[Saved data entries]
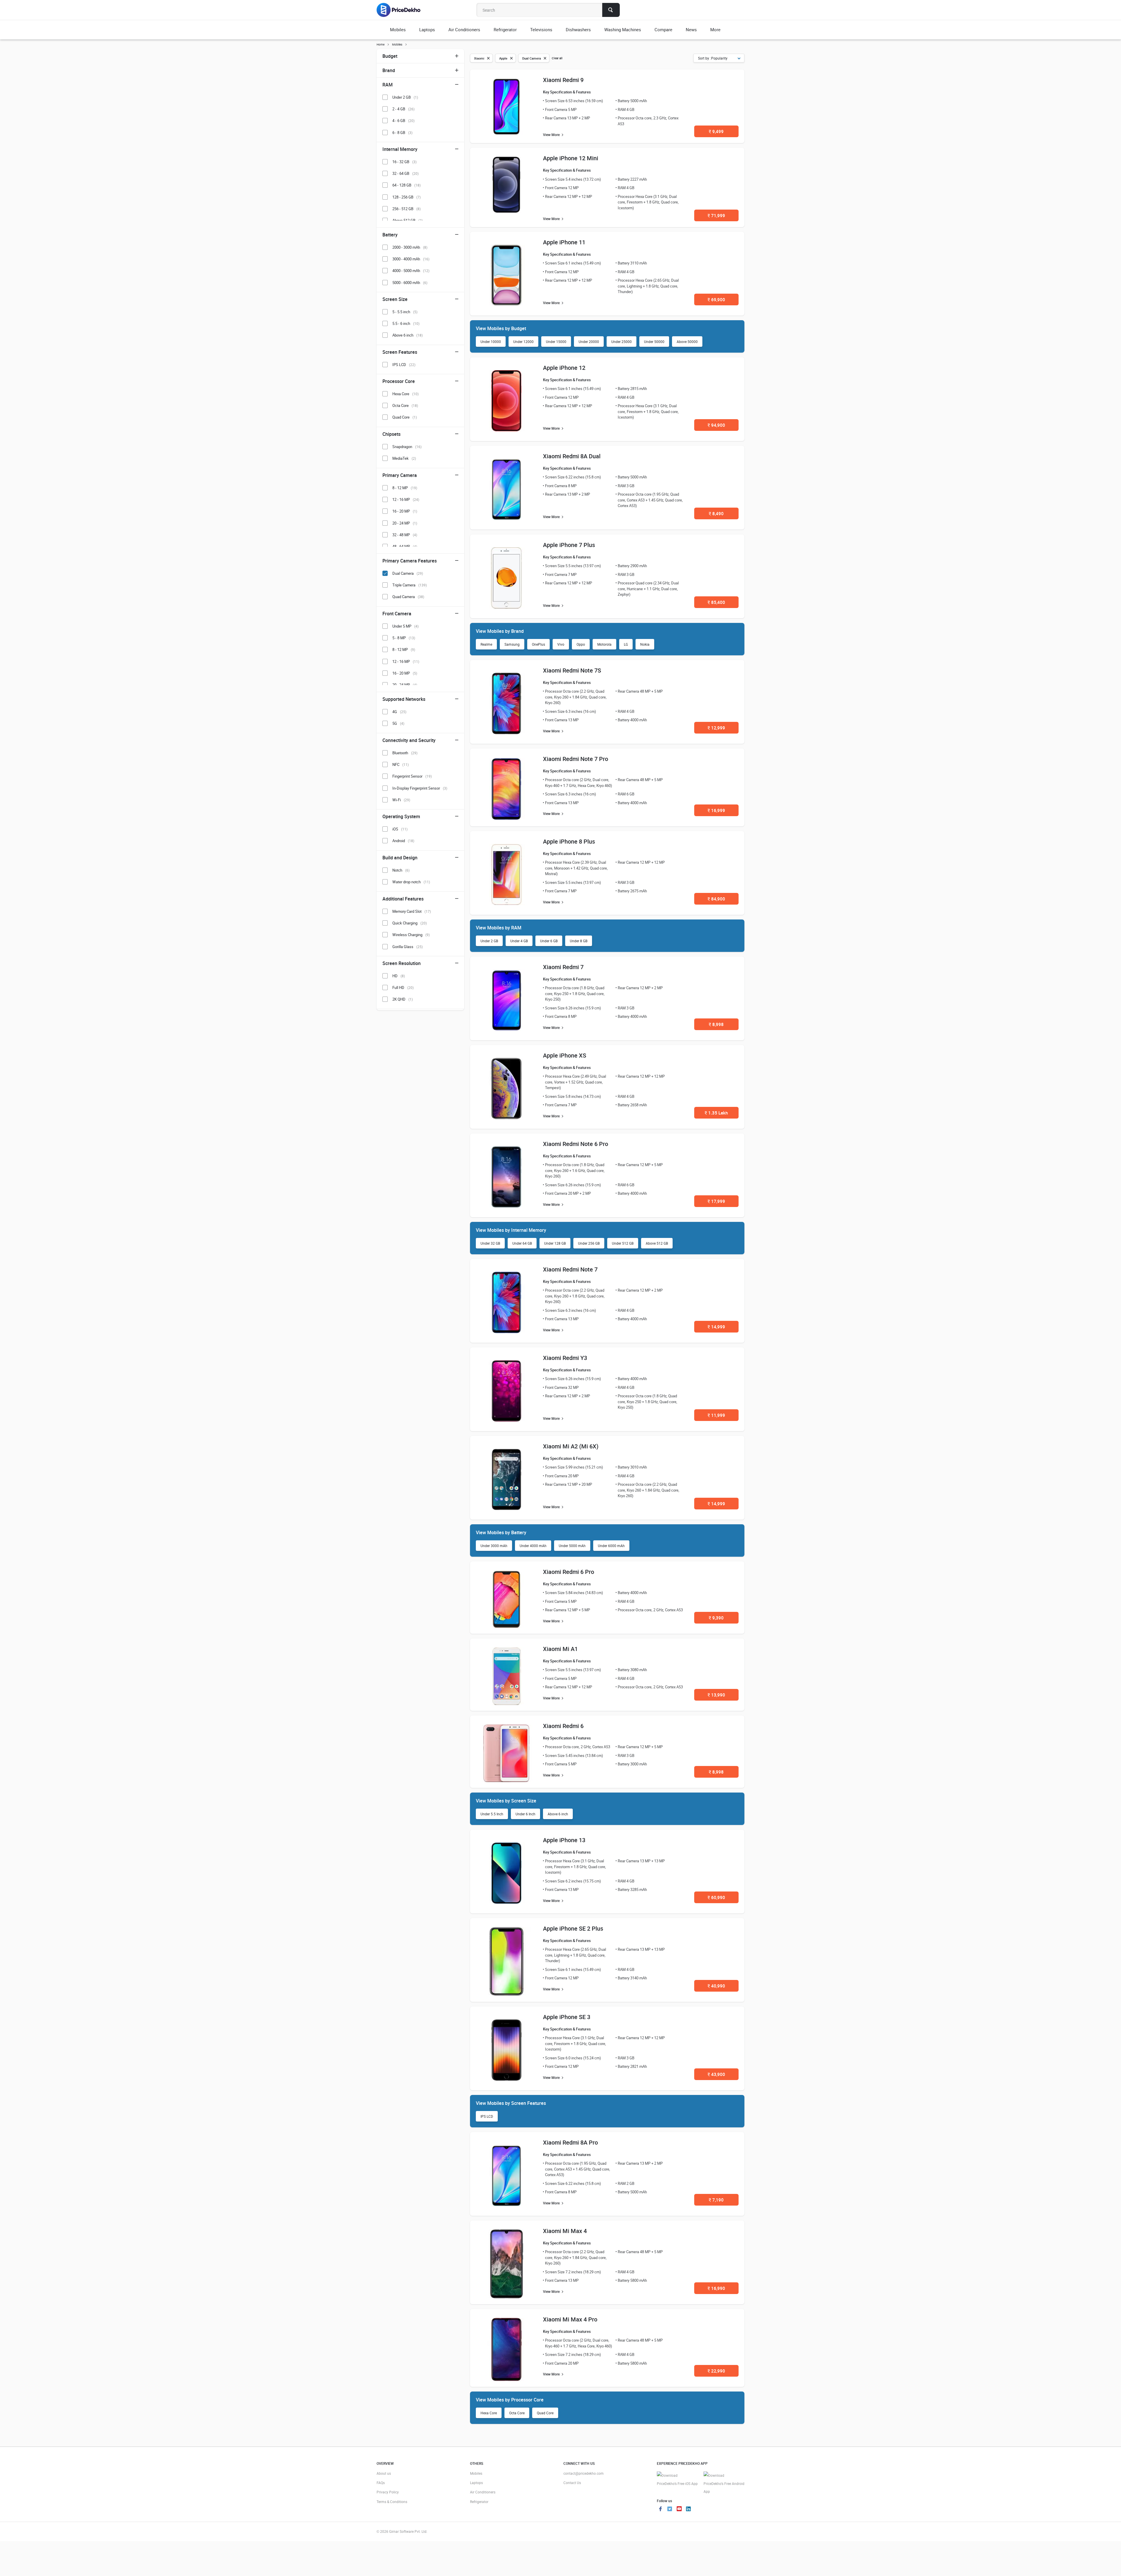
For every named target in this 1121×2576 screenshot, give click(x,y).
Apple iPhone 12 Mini (570, 158)
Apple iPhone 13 (564, 1840)
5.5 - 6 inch (405, 323)
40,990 (716, 1986)
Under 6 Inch (525, 1814)
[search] (611, 10)
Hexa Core (489, 2412)
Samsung (512, 644)
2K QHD (402, 999)
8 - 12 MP (404, 487)
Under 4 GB (519, 940)
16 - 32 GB (404, 161)
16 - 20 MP (404, 511)
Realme (486, 644)
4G (399, 711)
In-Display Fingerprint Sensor (419, 788)
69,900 (716, 299)
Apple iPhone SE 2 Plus (573, 1928)
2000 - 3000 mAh (409, 247)
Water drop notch (411, 881)
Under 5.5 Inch (492, 1814)
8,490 (716, 513)
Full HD (403, 987)
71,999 (716, 215)
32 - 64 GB (405, 173)
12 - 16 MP (405, 499)
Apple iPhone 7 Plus (569, 545)
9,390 (716, 1618)
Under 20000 (589, 341)
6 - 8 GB (402, 132)
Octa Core (517, 2412)
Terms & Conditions (392, 2501)
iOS (400, 829)
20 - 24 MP (404, 523)
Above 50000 (687, 341)
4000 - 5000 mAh (410, 270)
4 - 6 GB (403, 120)
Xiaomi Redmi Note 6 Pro (575, 1144)
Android (403, 840)
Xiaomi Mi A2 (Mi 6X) (570, 1446)
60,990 (716, 1897)
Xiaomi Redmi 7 (563, 967)
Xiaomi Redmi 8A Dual (571, 456)
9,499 (716, 131)
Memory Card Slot (411, 911)
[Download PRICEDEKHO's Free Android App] (724, 2484)
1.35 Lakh (716, 1113)
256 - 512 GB (406, 208)
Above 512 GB (657, 1243)
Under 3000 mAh (494, 1545)
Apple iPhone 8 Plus (569, 841)
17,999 (716, 1201)
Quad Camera (408, 596)
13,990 (716, 1695)
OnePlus (538, 644)
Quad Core (545, 2412)
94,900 (716, 425)
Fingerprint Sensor (412, 776)
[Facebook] (660, 2509)
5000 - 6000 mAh (409, 282)
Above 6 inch (558, 1814)
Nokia (645, 644)
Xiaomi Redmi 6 (563, 1726)
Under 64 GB (522, 1243)
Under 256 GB (589, 1243)
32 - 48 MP (404, 534)
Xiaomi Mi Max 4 (565, 2231)
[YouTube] (679, 2509)
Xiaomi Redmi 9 (563, 80)
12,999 (716, 728)
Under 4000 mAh (533, 1545)
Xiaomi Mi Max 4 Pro (570, 2319)
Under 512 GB (622, 1243)
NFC (400, 764)
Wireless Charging (411, 934)
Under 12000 (523, 341)
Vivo (560, 644)
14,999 (716, 1327)
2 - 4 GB (403, 109)
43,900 (716, 2074)
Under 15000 (556, 341)
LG (626, 644)
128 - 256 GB (406, 197)
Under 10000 (491, 341)
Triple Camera (409, 585)
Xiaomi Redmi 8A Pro (570, 2142)
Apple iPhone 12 (564, 368)
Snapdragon (407, 446)
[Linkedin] (688, 2509)
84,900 (716, 899)
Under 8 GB (578, 940)
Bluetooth (404, 752)
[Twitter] (669, 2509)
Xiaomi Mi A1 (560, 1649)
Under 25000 (621, 341)
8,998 (716, 1024)
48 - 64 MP (404, 546)
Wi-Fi (401, 799)
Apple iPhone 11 (564, 242)
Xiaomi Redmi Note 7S (572, 670)
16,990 (716, 2288)
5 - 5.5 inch (404, 311)
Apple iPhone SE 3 (566, 2017)
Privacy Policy (388, 2492)
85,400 (716, 602)
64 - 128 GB (406, 185)
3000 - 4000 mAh (410, 259)
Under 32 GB (490, 1243)
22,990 (716, 2371)
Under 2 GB (489, 940)
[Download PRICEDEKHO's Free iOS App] (677, 2480)
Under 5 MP (405, 626)
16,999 (716, 810)
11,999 (716, 1415)
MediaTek (404, 458)
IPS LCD (487, 2116)
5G (398, 723)
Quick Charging (409, 923)
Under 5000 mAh (572, 1545)
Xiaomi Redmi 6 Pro (568, 1572)
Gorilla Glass (407, 946)
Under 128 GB (555, 1243)
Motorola (604, 644)
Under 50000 (654, 341)
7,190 (716, 2200)
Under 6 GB (549, 940)
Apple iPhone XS (564, 1055)
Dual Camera (407, 573)
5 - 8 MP (403, 637)
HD (398, 975)
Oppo (581, 644)
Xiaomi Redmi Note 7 (570, 1269)
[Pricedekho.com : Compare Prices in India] (402, 10)
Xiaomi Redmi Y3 (565, 1358)
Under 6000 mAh (611, 1545)
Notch (401, 870)
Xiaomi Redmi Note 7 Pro (575, 759)
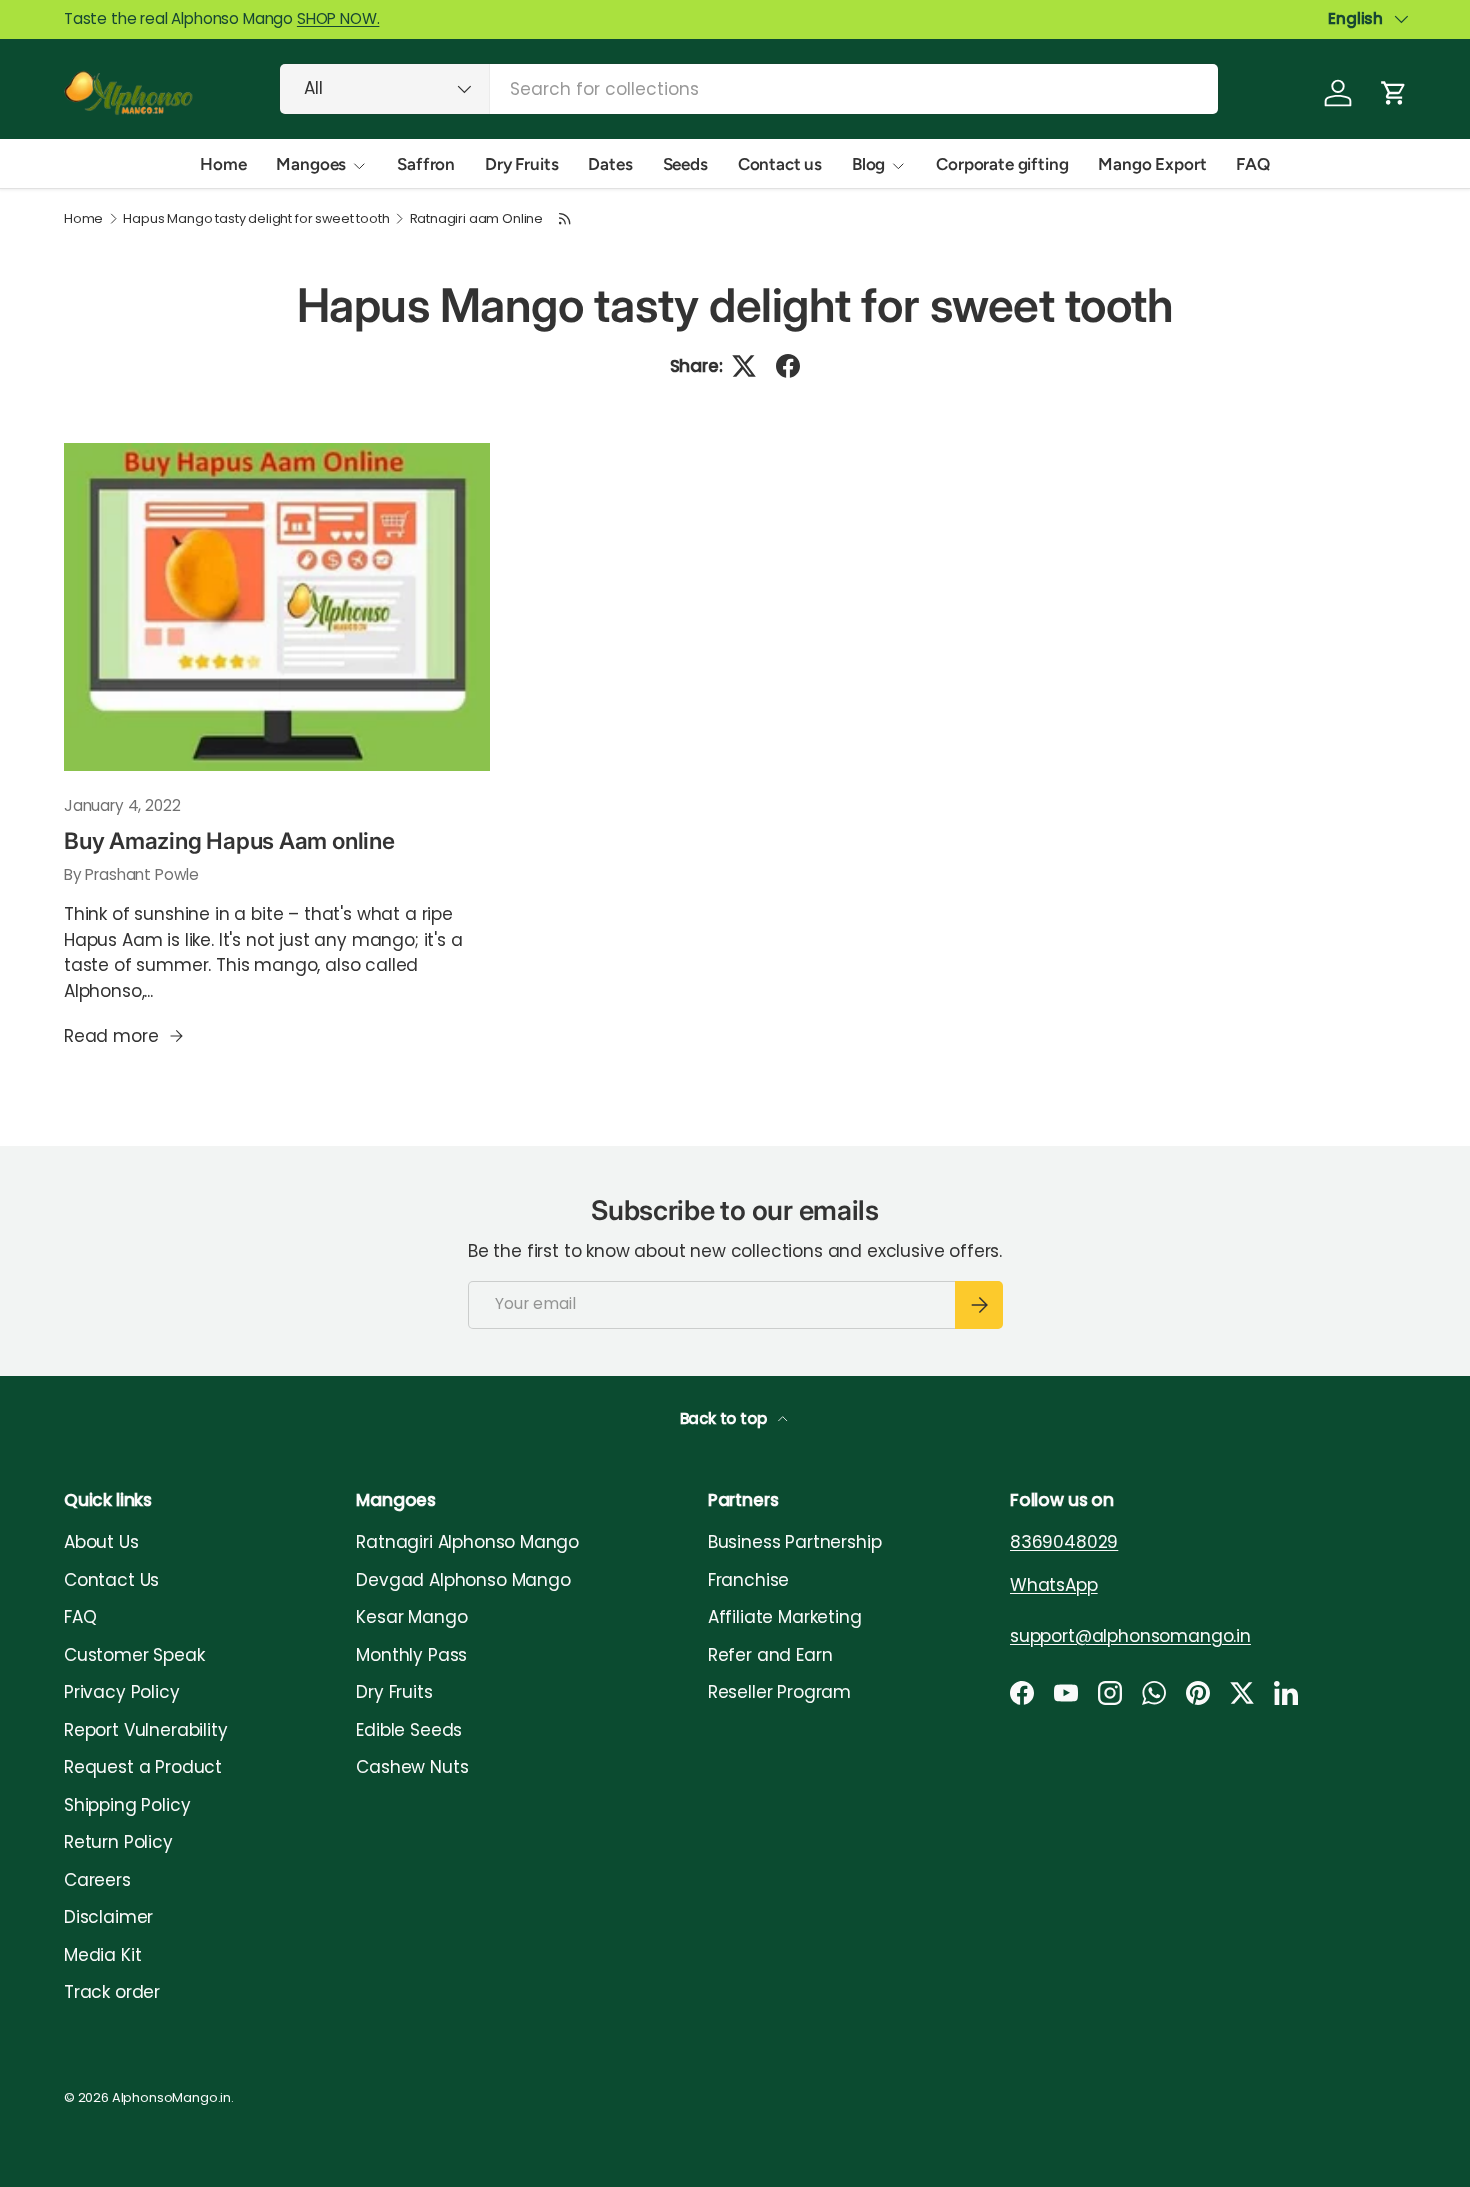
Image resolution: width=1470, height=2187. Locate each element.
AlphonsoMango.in (171, 2097)
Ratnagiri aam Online (477, 219)
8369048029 (1064, 1542)
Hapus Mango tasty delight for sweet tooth (256, 219)
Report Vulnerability (146, 1730)
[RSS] (566, 218)
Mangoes (311, 164)
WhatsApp (1054, 1585)
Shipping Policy (127, 1805)
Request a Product (143, 1767)
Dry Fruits (521, 164)
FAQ (1253, 164)
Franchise (748, 1580)
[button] (1394, 93)
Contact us (780, 164)
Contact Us (111, 1580)
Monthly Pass (411, 1655)
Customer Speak (134, 1655)
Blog (868, 164)
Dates (610, 164)
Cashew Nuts (412, 1767)
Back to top (725, 1418)
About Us (101, 1542)
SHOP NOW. (338, 18)
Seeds (685, 164)
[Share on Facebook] (788, 366)
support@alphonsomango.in (1130, 1636)
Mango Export (1152, 164)
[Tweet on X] (744, 366)
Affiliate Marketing (785, 1617)
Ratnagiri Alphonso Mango (467, 1542)
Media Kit (102, 1955)
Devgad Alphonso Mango (463, 1580)
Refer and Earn (770, 1655)
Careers (97, 1880)
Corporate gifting (1002, 164)
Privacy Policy (122, 1692)
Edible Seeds (409, 1730)
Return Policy (118, 1842)
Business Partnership (795, 1542)
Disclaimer (108, 1917)
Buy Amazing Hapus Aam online (229, 840)
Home (223, 164)
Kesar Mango (411, 1617)
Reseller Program (779, 1692)
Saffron (426, 164)
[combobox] (749, 89)
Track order (112, 1992)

* WHAT YOU WILL DO *
Every line above in the stretch from the one with "Xiaomi Redmi Y3 (565, 1358)" through the one with "Contact Us (111, 1580)" is to be transcribed exactly, ends included. No picture is copied.

* ANSWER TO THE EXERCISE *
Xiaomi Redmi Y3 (565, 1358)
Under 6000 mAh (611, 1545)
Notch (401, 870)
Xiaomi Redmi Note 7 Pro (575, 759)
Image resolution: width=1470, height=2187. Locate each element.
AlphonsoMango.in (171, 2097)
Ratnagiri aam Online (477, 219)
8369048029 (1064, 1542)
Hapus Mango tasty delight for sweet tooth (256, 219)
Report Vulnerability (146, 1730)
[RSS] (566, 218)
Mangoes (311, 164)
WhatsApp (1054, 1585)
Shipping Policy (127, 1805)
Request a Product (143, 1767)
Dry Fruits (521, 164)
FAQ (1253, 164)
Franchise (748, 1580)
[button] (1394, 93)
Contact us (780, 164)
Contact Us (111, 1580)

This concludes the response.